▶ **OPDRACHT 1**:
Op welk bedrag wil de advocaat-generaal volgens het fragment over de ontnemingsvordering het geschatte wederrechtelijk verkregen voordeel laten vaststellen?

▶ **TE LEZEN FRAGMENT**:
De advocaat-generaal heeft gevorderd dat het hof het vonnis van de politierechter zal vernietigen, het geschatte wederrechtelijk verkregen voordeel zal vaststellen op € 9.000,00 en een hoofdelijke betalingsverplichting zal opleggen van € 9.000,00.
De verdediging heeft bepleit dat het hof de ontnemingsvordering zal afwijzen nu de betrokkene geen voordeel heeft gehad van hennepteelt.
Vonnis waarvan beroep
Het vonnis zal worden vernietigd omdat het hof zich daarmee niet kan verenigen.
Door het hof gebruikte bewijsmiddelen [1]
Het hof grondt zijn overtuiging dat de betrokkene voordeel heeft verkregen op de hierna te vermelden (en in de voetnoten genoemde) wettige bewijsmiddelen en ontleent aan de inhoud daarvan tevens de schatting van bedoeld voordeel.
Schatting van de hoogte van het wederrechtelijk verkregen voordeel
De betrokkene is bij arrest van dit hof van heden, 18 augustus 2021, met het parketnummer 20-002571-18 veroordeeld tot straf ter zake van (onder meer) het opzettelijk telen van 168 hennepplanten in de periode van 29 april 2015 tot en met 22 juli 2015.

▶ **OPDRACHT 2**:
Werk de vermeldingen bij vanaf de regel met "At what coordinates should I click to accomplish: Open" tot en met het einde van de vermeldingen: vervang "magnifier" door "magnifying glass" en laat al het andere ongewijzigd. Geef alleen die regels terug.

▶ **AANGELEVERD MATERIAAL**:
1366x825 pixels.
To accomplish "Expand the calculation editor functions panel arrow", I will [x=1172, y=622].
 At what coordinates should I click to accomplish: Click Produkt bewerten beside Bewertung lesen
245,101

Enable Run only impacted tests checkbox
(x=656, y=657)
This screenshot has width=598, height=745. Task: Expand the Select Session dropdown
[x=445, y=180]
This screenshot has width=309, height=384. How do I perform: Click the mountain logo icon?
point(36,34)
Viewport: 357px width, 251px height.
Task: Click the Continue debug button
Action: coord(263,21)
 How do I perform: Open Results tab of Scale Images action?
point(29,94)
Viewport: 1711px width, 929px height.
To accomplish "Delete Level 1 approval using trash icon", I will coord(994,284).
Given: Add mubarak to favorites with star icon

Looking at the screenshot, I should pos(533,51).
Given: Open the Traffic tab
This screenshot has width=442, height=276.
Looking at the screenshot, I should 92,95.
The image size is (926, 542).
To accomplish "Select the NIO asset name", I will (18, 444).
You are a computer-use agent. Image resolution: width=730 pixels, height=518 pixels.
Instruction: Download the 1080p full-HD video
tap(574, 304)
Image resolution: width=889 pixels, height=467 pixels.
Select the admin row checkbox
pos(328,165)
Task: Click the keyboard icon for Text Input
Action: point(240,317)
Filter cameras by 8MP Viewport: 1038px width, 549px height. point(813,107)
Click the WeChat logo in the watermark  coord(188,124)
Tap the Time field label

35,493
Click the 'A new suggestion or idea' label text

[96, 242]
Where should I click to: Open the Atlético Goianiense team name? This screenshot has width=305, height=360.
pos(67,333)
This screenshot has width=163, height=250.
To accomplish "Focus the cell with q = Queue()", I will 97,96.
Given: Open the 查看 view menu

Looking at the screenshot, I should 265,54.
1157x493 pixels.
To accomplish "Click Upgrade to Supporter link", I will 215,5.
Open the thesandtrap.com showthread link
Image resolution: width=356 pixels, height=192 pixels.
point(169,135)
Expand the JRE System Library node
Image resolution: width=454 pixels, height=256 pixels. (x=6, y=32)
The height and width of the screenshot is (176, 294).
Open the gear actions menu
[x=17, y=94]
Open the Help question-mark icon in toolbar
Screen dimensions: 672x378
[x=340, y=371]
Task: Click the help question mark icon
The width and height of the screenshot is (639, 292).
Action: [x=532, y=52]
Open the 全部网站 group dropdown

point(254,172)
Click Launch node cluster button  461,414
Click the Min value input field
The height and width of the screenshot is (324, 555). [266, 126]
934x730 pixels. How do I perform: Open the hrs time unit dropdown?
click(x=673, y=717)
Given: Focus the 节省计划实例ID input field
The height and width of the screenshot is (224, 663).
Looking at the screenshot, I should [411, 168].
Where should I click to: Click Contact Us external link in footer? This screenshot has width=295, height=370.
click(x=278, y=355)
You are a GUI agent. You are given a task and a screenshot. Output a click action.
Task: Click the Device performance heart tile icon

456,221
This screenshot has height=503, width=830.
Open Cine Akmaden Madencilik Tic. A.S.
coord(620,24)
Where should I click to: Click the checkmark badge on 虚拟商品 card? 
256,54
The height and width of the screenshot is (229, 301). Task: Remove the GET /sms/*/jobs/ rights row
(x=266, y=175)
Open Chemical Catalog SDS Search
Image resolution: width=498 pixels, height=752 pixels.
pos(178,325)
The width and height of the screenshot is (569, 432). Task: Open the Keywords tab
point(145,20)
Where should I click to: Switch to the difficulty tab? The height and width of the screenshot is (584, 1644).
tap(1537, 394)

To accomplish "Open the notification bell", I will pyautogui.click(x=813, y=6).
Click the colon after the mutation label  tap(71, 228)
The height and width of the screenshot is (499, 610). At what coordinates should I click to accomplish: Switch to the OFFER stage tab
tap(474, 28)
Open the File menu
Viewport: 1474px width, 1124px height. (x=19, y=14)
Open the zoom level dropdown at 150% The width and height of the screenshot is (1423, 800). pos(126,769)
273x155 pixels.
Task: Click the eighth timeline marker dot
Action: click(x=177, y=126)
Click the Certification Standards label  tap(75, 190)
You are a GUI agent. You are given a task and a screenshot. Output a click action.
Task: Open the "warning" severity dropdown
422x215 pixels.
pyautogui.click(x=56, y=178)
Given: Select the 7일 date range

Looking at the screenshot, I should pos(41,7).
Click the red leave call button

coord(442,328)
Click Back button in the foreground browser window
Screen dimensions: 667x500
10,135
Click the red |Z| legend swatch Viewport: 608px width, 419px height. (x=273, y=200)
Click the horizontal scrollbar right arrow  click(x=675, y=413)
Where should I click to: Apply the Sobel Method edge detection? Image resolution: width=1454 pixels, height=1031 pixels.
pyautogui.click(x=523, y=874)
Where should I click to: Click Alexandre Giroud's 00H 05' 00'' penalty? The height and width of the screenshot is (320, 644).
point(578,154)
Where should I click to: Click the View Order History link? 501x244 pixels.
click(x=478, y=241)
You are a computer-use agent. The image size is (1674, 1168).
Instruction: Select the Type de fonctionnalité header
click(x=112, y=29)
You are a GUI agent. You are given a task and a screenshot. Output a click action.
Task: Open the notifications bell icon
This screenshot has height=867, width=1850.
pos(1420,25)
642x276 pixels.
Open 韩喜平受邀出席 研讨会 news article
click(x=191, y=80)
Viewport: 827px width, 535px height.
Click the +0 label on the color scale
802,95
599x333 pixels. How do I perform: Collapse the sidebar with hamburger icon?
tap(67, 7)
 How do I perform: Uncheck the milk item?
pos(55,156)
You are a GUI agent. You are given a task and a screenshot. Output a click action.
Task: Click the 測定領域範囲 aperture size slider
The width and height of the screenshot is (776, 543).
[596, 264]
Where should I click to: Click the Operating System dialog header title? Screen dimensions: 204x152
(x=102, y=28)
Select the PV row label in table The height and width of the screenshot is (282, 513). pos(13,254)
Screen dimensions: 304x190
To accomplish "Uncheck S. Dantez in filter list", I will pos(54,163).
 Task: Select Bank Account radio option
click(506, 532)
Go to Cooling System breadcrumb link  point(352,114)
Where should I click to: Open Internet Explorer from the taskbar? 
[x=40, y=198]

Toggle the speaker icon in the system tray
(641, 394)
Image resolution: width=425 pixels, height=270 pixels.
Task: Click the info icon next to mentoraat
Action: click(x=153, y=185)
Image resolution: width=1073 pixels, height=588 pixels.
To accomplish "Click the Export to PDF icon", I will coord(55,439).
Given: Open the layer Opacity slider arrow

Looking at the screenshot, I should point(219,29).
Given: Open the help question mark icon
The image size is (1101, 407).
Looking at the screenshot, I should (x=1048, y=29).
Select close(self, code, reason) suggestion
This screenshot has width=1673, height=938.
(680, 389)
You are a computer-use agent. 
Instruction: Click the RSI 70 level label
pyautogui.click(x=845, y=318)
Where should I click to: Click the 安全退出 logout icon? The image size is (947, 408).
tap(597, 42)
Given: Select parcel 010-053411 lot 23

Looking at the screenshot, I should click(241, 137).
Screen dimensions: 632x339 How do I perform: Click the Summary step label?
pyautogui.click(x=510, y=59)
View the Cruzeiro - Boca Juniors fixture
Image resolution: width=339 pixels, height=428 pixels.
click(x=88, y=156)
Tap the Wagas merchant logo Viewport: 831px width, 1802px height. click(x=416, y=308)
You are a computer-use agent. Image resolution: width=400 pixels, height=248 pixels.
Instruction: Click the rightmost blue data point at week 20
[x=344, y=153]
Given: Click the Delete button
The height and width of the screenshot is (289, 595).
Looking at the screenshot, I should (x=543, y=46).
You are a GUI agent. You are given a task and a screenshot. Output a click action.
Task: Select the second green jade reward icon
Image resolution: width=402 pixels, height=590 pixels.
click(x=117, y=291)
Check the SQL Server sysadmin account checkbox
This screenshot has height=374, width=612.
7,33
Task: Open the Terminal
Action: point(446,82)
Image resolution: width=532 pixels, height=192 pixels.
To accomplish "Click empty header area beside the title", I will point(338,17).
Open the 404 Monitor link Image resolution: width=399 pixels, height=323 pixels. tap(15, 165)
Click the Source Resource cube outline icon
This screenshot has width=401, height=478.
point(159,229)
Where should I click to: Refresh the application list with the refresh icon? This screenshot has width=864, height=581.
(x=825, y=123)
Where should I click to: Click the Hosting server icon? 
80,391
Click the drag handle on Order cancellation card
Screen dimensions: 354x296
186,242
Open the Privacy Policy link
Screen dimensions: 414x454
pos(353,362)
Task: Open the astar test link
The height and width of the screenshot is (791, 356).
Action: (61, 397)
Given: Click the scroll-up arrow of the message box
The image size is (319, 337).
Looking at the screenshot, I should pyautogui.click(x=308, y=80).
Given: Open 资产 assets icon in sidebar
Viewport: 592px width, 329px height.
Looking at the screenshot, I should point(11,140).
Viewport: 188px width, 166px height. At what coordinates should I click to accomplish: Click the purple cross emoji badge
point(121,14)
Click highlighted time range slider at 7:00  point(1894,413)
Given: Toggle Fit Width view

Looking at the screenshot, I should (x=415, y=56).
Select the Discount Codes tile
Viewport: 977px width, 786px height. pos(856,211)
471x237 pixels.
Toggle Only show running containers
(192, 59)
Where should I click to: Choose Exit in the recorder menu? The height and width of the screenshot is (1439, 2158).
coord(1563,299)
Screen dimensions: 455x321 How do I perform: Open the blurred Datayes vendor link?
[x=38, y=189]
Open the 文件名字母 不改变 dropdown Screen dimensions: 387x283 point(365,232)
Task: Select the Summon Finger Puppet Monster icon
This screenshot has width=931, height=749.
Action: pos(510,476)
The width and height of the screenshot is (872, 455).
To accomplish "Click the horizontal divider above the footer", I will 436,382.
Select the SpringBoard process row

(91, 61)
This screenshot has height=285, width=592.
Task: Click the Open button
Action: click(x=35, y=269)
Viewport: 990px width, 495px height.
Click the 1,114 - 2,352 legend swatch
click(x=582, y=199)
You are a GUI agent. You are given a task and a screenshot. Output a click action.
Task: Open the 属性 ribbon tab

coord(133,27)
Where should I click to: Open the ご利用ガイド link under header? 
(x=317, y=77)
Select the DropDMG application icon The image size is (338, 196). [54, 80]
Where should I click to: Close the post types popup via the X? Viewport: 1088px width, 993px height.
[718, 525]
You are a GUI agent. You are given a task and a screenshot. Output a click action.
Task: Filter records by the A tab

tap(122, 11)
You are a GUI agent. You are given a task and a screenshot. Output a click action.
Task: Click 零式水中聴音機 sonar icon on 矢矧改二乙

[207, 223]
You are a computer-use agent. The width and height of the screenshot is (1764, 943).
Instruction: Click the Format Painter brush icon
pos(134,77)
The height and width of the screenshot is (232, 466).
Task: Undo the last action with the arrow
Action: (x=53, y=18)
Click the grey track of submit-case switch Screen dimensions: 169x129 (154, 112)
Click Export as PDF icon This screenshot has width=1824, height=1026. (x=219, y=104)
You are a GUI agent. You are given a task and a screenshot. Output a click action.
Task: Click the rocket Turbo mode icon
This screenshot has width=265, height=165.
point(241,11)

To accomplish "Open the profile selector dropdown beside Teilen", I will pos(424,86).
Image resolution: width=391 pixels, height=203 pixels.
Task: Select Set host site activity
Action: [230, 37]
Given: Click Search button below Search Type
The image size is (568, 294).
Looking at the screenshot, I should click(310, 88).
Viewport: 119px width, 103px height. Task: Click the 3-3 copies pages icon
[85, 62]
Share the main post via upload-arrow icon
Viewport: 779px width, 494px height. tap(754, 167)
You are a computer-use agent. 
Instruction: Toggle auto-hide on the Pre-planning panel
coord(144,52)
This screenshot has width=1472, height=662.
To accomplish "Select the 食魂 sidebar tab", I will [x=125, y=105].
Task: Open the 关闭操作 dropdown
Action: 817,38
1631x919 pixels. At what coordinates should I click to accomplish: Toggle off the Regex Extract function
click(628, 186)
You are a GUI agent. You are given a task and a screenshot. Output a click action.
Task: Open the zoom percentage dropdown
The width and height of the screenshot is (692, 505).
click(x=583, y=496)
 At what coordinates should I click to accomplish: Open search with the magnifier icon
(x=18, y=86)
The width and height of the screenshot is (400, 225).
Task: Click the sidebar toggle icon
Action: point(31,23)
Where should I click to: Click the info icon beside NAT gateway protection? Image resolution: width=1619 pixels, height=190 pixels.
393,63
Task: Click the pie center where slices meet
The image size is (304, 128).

▶ **JUIST ANTWOORD 1**:
Op € 9.000,00.

▶ **JUIST ANTWOORD 2**:
 At what coordinates should I click to accomplish: Open search with the magnifying glass icon
(x=18, y=86)
The width and height of the screenshot is (400, 225).
Task: Click the sidebar toggle icon
Action: point(31,23)
Where should I click to: Click the info icon beside NAT gateway protection? Image resolution: width=1619 pixels, height=190 pixels.
393,63
Task: Click the pie center where slices meet
The image size is (304, 128).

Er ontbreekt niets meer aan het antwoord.